Karmic residue; or, the cell phone waiting lot of relationships

I don’t have much to say here tonight. Just checking in, more for my own benefit than anything else. My wife is continuing her withdrawal, not returning home at all during the day. She had asked me to pick her up from a rehearsal tonight, and I did so; I had also left the lunchbox I made for her the day before yesterday in the fridge for her. She did finally get around to eating it and thanked me for it. I also left a chocolate bar that she appears to have taken. I had some new flowers that I’d left in a couple of rooms, and she took care of them for me and trimmed and rehoused a few in a new vase.
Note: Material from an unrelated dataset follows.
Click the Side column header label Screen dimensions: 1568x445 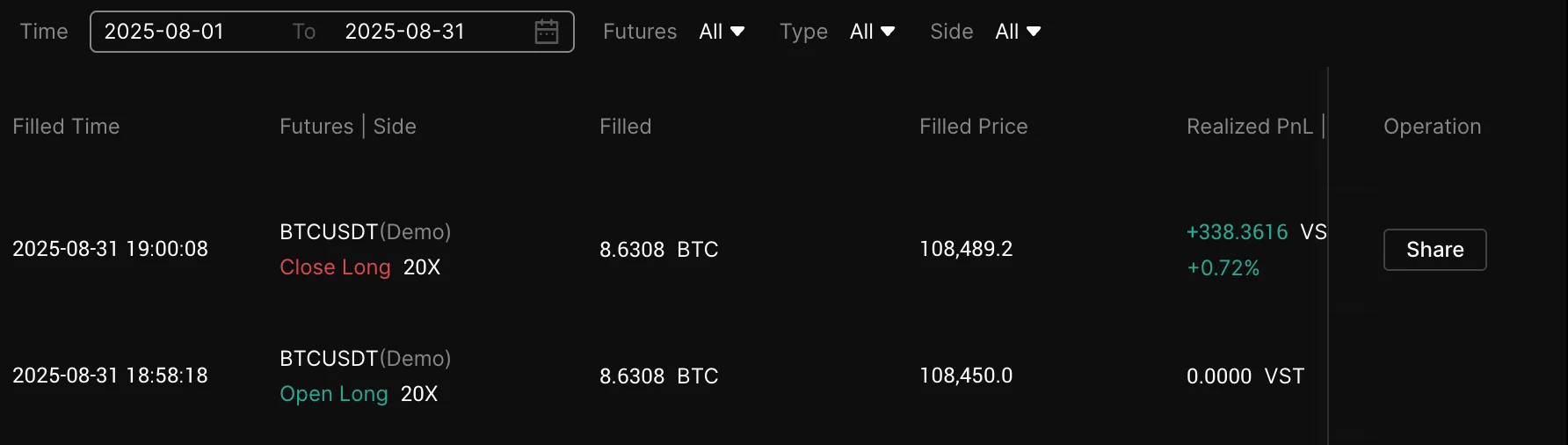point(395,127)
She left a nice little note for me as well.

I did pick her up from the rehearsal and she was wearing the boots I’d bought her for her birthday. (Seriously, people, if you really wanted to ditch your husband, wouldn’t you avoid the gifts he gave you, too?) We had a pleasant enough time, joking around, on the short drive from the rehearsal location to the friends’ house she is currently “living” in. I also gave her a little pastry for her breakfast tomorrow. This is pretty much all I can do right now while I wait for her affair to end.
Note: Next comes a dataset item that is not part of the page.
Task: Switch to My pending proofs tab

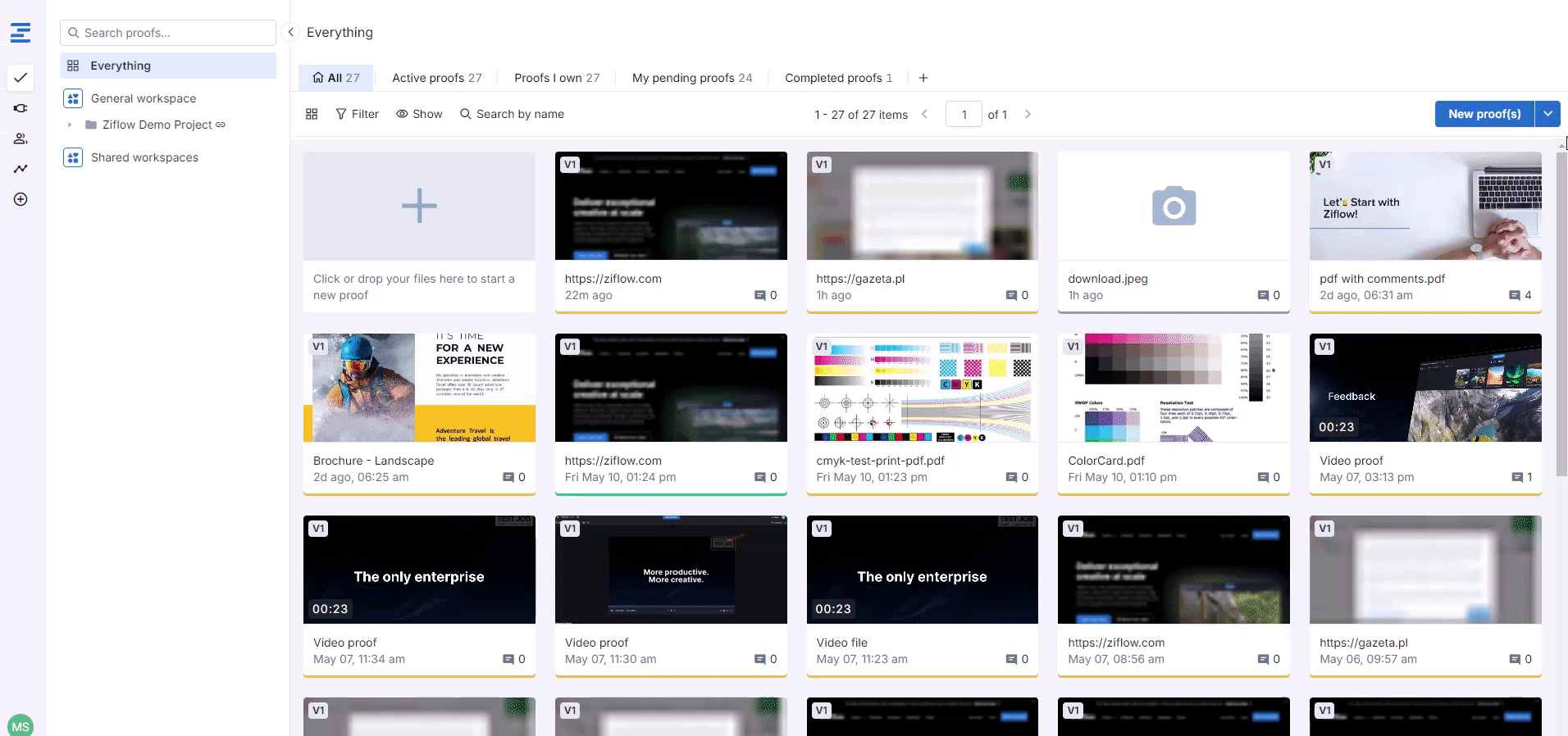Action: [691, 78]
Yes, yes, yes… I know it will end. I know that I just have to be patient. Things are tedious right now, as I’ve said before. She is an addict and simply cannot see things as they are. She has a small support group that is aiding and abetting her acts of adultery, treating them as though they somehow are not wrong and actually represent a viable future. I don’t attribute this to maliciousness, but rather to a rather insipid naiveté that will result in tremendous embarrassment for these people in the relatively short term.
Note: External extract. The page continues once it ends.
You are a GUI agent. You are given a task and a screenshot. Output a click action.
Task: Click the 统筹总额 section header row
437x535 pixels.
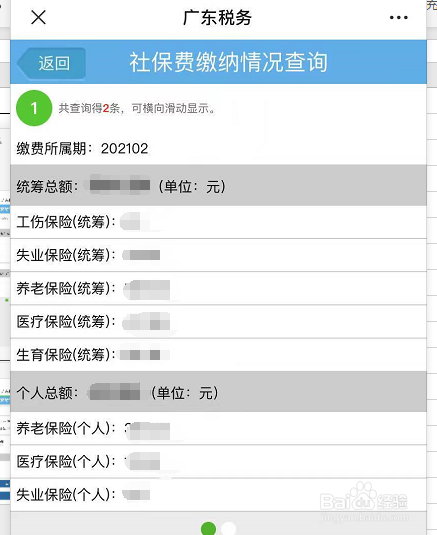[x=218, y=186]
Unfortunately, my wife will be the last to know that her current situation is not sustainable. The deck is stacked against her and that will not change. There are so many pressures out there conspiring against her course of action, and these pressures will continue to build for as long as she chooses to ignore them. Basically, I suspect she will ignore them until something happens that causes the affair to explode. She thinks it’s robust and healthy, but in fact it is just diseased and sclerotic. The timeline for this happening is as uncertain as ever, but the timeline of external pressures is relatively fixed: the registration deadline for spring quarter at the university began a week and a half ago; she can register for most of the next month, but then tuition will need to be paid. At present she has about $200 less in her combined bank accounts than what will be needed to pay her tuition, and I don’t know if she has even thought about this. Of course I am willing to help, both with the tuition as well as with her dissertation, but I have not yet heard one single entreaty for either. I cannot exactly suggest she think about these things, as that will just piss her off.

So I wait. And wait, and wait, and wait. She and the adulterer are having a grand time of it to be sure, making all sorts of grandiose plans about the future. (Let me tell you about some of the things I’ve heard… well, maybe not.) Little do they realize that the chances of any of those plans, let alone the likelihood of their relationship going long-term, is basically slim to none. I mean, the figures are pretty unequivocal: from what I’ve seen and understand, 95% of affairs fail to become long-term, committed relationships. By long-term, I mean over a year, and persisting in the absence of the primary relationship. Of those that do make it to that point, only 3-7% succeed. That’s right: start a relationship as an affair, and the likelihood that you’ll see it become, say, a long-term marriage or partnership is maybe .25%. That’s right, a quarter of a percent. One in 400 affairs might succeed, and that’s probably being generous. The likelihood of that happening when there is a committed spouse would probably push that figure even farther south.

There we are. I’m in the cell phone waiting lot of relationships, waiting for my call from the distressed spouse, desperately embarrassed by the person she has become. I’ll take that call, and be there to collect her when the time comes.